Вот они, глубочайшие традиции бульварной культурологии. Извините, что так маргинально – разумеется наш прекрасный, помнящий Пушкина и Лермонтова бульвар на самом деле совсем не такой. Я видел старожительницу, рассказывавшую о музыкальных вечерах в своем доме на углу Кисельного и показывавшую старинные фотографии домашних спектаклей – Царское Село, а не Рождественский. Но против правды не попрешь: в первый день моего творческого запоя мне встретился краевед Саша, рассказавший именно вот такую чудо-легенду.
Потом мы с ним вышли к Сретенским воротам и снова заговорили об искусстве – на этот раз о поэзии. На предстоящем нам Сретенском бульваре осенней ночью 1912 года Бурлюк посвятил юного Маяковского в поэты, и здесь же год спустя в проезжающем по Сретенке трамвае родилось гениальное «Из улицы в улицу». И вот мы сидим на лавке у памятника Крупской и вспоминаем эти дни удивительные. И тут к нам подходит дяденька с пустым стаканом в руке и произносит: «Милые люди, уделите минуту внимания бродяге Николе! Мне 49, из них я 26 отсидел. Прикиньте! Меня никто отцом не называл, как мужем до сих пор не называют – прикидываете? Бродяга есть бродяга, он не кушал два дня, но он всегда остается человеком. Помогите по возможности. Щас вот еще минута – и исчезаю». И вдруг встал в позицию и выразительно продекламировал:
За хлеб и воду и за природу
Спасибо нашему российскому народу.
За ночи в тюрьмах и допросы в МУРе
Спасибо нашей городской прокуратуре!
То ли он нас подслушивал, то ли вправду волшебная аура прет людей на этом бульваре стихами разговаривать. Как тут было не угостить товарища.

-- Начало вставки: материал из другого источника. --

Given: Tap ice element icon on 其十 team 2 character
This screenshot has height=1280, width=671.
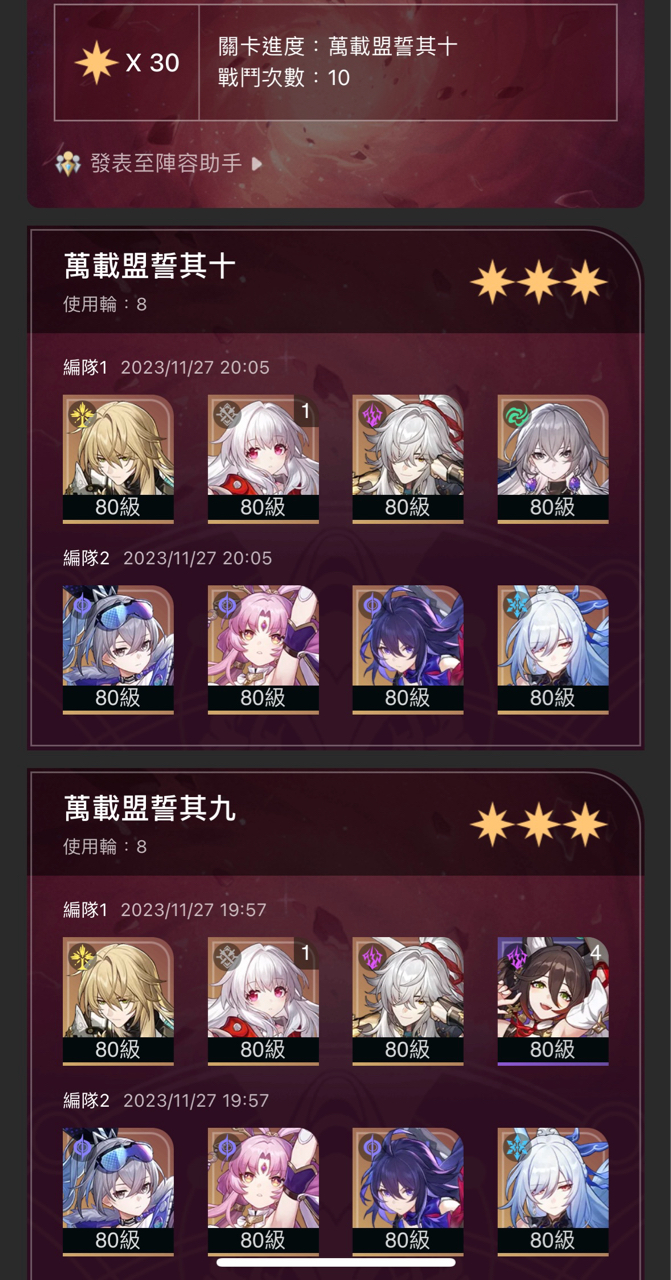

Да, ресурсы краеведения воистину неисчерпаемы; век живи – век удивляйся. «Поднимемся же на овладение недрами нашей страны!» – призывал знаменитый академик Ферсман, проживавший в 1930-е годы в доме №6 на Сретенском. Встречи с интересными людьми, бездонные колодцы народной мудрости, утеха глаз, отрада сердцу – чем не недра! Только успевай овладевать.